Exports: Today, we are 50 percent export but we expect it to
go to 60 percent. The Royal Mail system of England is using 35,000 of our
devices. They are looking for ways to turn their postal delivery people into an
asset to boost revenues. With the right devices, they could do eBay deliveries.
They could read meters. They could report potholes to government agencies so
they [the potholes] can be fixed before they cost 10 times more to fix.
Alibaba, the eBay of China, creates huge demands on transportation, warehousing
and logistics. But since its consumer spending drives transactions, you want to
do it without duplicating hubs like warehouses. They use delivery like UPS
instead of warehouses. We have an advantage because we can provide technology
for mission critical applications, on global scale in large and small
organizations flawlessly. If you are Pepsi, you dont want 10,000 [delivery]
people on the wrong piece of software.
Mobile Revolution: We are on the cusp of a significant
transformation in the way business is done.
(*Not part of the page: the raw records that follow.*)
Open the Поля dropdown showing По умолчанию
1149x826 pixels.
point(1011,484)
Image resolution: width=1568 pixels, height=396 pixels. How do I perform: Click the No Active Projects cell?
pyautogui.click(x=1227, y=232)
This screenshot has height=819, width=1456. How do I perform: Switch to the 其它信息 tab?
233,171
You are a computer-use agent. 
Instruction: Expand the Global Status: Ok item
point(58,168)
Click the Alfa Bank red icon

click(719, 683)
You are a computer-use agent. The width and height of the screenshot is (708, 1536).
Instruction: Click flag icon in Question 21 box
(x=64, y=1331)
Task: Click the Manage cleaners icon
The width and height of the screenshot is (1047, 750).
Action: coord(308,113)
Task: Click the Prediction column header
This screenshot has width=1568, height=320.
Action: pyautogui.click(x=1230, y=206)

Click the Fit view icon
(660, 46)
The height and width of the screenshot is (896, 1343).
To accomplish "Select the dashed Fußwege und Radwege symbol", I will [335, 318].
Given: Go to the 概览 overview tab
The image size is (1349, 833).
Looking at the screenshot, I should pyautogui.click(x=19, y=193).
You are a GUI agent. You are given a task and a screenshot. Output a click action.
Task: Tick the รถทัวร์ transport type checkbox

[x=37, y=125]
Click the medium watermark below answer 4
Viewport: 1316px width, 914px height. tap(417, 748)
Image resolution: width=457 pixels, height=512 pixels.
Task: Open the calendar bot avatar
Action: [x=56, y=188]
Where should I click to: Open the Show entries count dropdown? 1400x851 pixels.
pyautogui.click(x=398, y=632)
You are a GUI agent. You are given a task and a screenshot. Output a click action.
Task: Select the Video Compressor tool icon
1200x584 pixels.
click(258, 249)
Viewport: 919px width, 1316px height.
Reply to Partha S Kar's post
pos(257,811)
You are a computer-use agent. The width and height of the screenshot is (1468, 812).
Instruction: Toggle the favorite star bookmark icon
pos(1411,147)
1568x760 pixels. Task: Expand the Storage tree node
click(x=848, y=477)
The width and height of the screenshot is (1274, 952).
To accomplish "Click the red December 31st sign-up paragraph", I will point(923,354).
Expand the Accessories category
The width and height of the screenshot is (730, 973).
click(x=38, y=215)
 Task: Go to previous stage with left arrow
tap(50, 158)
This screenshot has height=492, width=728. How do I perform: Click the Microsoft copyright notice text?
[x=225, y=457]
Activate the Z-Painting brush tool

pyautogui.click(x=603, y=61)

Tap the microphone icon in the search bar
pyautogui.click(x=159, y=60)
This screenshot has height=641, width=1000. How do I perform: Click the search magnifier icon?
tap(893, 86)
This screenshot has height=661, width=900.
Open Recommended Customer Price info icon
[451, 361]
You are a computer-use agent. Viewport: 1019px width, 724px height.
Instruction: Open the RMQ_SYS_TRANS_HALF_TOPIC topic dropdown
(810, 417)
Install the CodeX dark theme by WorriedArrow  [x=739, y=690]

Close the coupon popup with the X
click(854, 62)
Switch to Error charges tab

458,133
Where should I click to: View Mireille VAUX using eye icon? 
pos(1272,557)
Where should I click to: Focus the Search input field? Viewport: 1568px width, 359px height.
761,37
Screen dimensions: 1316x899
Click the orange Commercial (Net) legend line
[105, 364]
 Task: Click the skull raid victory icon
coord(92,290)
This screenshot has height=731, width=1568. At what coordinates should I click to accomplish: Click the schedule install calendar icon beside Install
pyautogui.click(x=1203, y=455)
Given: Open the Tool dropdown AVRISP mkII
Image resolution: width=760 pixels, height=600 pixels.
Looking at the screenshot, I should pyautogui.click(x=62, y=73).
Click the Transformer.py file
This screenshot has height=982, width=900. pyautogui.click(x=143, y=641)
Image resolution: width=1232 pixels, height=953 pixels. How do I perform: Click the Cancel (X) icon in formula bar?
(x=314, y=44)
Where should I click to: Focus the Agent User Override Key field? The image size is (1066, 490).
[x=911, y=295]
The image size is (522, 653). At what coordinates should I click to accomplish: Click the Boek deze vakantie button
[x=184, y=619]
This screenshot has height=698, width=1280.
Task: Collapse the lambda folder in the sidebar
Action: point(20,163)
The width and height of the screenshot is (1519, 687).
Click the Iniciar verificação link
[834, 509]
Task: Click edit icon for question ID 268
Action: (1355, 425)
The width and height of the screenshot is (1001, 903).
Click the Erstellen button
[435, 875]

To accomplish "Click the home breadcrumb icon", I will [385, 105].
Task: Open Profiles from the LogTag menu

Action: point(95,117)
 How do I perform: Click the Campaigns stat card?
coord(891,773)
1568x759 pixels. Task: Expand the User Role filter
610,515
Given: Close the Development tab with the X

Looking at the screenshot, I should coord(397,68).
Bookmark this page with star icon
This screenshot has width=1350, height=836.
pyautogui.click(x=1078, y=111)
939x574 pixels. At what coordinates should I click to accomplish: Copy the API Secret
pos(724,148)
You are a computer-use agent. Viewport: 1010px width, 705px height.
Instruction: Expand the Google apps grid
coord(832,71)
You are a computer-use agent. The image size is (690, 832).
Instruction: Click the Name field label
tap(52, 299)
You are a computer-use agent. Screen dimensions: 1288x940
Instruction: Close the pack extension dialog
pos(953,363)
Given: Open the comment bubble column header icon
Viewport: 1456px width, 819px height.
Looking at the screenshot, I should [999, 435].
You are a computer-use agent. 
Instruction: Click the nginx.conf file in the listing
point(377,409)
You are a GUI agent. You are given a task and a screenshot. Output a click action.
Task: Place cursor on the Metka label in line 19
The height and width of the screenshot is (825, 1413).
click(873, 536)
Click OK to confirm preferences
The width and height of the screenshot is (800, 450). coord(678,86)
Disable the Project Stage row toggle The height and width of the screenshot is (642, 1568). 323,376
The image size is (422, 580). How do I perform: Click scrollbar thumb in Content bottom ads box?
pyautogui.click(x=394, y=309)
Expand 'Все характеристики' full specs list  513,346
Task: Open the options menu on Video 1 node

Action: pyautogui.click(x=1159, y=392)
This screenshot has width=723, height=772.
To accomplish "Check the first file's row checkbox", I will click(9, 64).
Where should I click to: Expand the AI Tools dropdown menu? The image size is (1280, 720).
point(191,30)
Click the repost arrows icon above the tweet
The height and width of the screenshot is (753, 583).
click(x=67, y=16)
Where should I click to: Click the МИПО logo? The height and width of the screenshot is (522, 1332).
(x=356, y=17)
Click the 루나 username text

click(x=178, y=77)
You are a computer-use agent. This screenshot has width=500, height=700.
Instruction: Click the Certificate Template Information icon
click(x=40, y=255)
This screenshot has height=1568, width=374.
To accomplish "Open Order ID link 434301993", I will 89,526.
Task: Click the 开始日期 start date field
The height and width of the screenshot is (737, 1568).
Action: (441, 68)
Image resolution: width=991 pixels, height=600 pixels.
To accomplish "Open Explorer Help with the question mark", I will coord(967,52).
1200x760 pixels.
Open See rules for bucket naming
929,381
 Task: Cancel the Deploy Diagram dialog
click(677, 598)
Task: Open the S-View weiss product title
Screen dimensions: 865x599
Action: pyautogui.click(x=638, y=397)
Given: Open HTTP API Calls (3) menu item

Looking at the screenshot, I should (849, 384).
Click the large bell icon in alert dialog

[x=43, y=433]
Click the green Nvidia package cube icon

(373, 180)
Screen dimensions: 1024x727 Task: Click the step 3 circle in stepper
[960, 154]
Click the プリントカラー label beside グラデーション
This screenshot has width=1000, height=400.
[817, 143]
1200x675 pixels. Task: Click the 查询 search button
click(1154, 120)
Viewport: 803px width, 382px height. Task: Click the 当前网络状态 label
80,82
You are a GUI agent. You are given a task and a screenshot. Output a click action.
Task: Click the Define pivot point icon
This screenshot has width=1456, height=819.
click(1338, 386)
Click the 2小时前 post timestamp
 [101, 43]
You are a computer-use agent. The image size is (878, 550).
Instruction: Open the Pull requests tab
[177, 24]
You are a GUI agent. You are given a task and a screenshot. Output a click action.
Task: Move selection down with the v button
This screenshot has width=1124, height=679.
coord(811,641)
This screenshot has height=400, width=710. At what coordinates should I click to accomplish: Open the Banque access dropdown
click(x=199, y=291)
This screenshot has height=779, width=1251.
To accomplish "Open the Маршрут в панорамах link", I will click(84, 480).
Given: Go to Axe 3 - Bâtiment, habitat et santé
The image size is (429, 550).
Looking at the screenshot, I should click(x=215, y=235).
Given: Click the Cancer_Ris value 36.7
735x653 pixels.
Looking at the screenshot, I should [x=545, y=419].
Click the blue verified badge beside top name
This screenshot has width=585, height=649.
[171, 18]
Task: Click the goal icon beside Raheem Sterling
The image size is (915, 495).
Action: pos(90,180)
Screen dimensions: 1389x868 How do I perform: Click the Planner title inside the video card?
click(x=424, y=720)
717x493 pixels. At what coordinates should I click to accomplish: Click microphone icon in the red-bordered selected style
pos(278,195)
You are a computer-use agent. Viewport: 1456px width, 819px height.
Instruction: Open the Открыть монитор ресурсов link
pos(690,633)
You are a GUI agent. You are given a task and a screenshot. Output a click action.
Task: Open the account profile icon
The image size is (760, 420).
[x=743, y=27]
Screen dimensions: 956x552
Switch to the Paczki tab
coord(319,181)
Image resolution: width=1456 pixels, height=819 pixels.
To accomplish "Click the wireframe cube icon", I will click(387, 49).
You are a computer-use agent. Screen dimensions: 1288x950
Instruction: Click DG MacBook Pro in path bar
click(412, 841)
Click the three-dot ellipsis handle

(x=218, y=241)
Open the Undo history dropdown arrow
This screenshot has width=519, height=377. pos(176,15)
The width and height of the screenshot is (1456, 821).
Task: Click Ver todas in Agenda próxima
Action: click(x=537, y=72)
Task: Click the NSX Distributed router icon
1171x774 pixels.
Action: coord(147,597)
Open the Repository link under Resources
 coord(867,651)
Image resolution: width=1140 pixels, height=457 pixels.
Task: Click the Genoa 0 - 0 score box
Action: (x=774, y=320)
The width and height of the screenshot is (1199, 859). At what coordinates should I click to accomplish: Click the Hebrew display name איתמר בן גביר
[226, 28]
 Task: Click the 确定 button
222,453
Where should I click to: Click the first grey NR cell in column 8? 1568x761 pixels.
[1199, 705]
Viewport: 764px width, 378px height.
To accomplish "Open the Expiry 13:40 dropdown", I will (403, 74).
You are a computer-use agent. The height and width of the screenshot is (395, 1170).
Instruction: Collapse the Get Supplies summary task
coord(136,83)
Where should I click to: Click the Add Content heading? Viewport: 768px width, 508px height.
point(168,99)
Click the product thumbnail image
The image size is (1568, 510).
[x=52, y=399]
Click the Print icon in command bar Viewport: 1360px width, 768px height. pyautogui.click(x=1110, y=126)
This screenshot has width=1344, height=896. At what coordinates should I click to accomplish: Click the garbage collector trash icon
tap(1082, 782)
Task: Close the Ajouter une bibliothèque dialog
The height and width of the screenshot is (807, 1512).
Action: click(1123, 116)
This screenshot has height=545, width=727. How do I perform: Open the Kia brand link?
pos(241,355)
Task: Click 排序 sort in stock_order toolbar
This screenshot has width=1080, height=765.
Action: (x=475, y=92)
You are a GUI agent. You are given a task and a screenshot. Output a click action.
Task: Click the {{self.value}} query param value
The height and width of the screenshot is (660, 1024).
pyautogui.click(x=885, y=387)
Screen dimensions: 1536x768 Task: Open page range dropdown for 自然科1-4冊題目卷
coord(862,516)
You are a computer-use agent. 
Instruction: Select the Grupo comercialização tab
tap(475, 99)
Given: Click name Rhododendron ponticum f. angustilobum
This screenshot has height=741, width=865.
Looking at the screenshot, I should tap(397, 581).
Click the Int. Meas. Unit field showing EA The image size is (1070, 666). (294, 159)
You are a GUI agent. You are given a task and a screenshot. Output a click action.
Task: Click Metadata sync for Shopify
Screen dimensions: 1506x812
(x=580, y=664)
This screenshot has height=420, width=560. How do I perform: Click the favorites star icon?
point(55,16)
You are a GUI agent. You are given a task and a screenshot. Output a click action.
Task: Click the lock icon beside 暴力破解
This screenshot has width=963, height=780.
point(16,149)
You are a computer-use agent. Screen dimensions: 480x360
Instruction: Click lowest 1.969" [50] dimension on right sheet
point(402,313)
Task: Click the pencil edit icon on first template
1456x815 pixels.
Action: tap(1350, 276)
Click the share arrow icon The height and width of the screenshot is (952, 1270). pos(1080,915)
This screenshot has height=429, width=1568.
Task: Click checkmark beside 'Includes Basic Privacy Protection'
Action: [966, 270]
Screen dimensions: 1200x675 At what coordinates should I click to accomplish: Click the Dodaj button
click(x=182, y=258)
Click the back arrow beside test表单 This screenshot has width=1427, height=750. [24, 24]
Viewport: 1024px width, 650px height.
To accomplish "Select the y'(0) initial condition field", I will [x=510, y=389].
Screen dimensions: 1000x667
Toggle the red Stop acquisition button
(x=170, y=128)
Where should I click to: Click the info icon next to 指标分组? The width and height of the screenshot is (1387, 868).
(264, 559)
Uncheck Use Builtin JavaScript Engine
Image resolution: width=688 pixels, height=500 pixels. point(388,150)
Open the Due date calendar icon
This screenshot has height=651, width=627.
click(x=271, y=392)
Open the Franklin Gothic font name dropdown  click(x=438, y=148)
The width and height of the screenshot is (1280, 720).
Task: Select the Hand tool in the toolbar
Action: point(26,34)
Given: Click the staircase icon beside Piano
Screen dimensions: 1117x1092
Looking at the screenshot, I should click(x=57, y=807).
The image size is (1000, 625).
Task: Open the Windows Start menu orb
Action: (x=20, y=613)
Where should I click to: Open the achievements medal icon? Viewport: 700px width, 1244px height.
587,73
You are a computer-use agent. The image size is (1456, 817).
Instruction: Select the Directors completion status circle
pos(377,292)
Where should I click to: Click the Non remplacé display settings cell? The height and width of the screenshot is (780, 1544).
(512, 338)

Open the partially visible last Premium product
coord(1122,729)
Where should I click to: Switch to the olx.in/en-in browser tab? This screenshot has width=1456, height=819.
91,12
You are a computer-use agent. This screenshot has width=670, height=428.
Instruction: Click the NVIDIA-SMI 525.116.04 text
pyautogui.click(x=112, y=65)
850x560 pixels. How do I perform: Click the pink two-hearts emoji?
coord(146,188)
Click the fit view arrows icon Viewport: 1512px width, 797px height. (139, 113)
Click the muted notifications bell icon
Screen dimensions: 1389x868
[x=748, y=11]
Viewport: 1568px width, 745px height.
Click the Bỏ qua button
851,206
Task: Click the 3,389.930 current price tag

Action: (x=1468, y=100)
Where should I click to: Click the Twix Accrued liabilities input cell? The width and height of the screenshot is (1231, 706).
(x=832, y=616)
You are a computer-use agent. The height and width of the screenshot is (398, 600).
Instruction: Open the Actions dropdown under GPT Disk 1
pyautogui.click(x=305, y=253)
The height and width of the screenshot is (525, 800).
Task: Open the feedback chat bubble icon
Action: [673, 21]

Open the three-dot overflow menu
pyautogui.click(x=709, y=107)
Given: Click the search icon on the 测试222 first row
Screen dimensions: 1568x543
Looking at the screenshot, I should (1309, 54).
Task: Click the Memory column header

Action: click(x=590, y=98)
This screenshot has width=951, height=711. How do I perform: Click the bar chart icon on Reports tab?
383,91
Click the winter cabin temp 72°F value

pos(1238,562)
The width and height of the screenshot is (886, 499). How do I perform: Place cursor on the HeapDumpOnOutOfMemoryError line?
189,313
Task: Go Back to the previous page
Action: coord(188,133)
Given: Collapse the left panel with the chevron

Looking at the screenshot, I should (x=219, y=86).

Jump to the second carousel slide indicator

New businesses are going to emerge
from this. If a companys delivery people are twice as productive, the process
that makes them productive becomes a source of competitive advantage.
A Bright Future: I joined the U.S. tech
industry in 1982 and in the first 10 years, made my living in semiconductors.
Then I went into computers and printers. The period from now until I retire
will be more exciting than any of those changes. The developments that will
come from wireless technology intersecting with software development
intersecting with consumer dynamics are incredible. The future has never been
brighter for the technology leadership of the United States.